= Beginning of Section =

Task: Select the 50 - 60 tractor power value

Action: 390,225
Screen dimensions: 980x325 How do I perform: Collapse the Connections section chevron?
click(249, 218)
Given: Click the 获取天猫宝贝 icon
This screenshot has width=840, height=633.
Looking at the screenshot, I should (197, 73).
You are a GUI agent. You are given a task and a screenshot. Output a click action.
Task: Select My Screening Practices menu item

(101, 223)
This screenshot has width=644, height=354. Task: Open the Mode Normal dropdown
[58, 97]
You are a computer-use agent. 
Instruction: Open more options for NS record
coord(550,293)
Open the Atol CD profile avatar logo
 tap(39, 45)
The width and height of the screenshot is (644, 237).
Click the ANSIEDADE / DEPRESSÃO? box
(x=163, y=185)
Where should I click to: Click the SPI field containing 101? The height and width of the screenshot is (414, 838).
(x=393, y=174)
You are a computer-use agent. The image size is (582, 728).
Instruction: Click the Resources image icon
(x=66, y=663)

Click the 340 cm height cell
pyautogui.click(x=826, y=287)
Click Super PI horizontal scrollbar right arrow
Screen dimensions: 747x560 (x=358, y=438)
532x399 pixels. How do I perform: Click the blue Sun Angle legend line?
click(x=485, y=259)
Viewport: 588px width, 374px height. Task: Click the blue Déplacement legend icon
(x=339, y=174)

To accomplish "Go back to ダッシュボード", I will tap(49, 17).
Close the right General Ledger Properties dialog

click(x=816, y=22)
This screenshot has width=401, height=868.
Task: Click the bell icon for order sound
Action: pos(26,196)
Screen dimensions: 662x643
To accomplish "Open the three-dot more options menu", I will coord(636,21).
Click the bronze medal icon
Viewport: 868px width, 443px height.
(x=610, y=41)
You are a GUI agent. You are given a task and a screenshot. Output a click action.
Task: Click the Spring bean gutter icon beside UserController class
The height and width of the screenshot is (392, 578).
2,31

= End of Section =

> [EXERCISE]:
Please write out the material word for word from its first line through the line holding "Screen dimensions: 662x643", including both, and no line past it.

> [PROBLEM SOLUTION]:
Task: Select the 50 - 60 tractor power value

Action: 390,225
Screen dimensions: 980x325 How do I perform: Collapse the Connections section chevron?
click(249, 218)
Given: Click the 获取天猫宝贝 icon
This screenshot has width=840, height=633.
Looking at the screenshot, I should (197, 73).
You are a GUI agent. You are given a task and a screenshot. Output a click action.
Task: Select My Screening Practices menu item

(101, 223)
This screenshot has width=644, height=354. Task: Open the Mode Normal dropdown
[58, 97]
You are a computer-use agent. 
Instruction: Open more options for NS record
coord(550,293)
Open the Atol CD profile avatar logo
 tap(39, 45)
The width and height of the screenshot is (644, 237).
Click the ANSIEDADE / DEPRESSÃO? box
(x=163, y=185)
Where should I click to: Click the SPI field containing 101? The height and width of the screenshot is (414, 838).
(x=393, y=174)
You are a computer-use agent. The image size is (582, 728).
Instruction: Click the Resources image icon
(x=66, y=663)

Click the 340 cm height cell
pyautogui.click(x=826, y=287)
Click Super PI horizontal scrollbar right arrow
Screen dimensions: 747x560 (x=358, y=438)
532x399 pixels. How do I perform: Click the blue Sun Angle legend line?
click(x=485, y=259)
Viewport: 588px width, 374px height. Task: Click the blue Déplacement legend icon
(x=339, y=174)

To accomplish "Go back to ダッシュボード", I will tap(49, 17).
Close the right General Ledger Properties dialog

click(x=816, y=22)
This screenshot has width=401, height=868.
Task: Click the bell icon for order sound
Action: pos(26,196)
Screen dimensions: 662x643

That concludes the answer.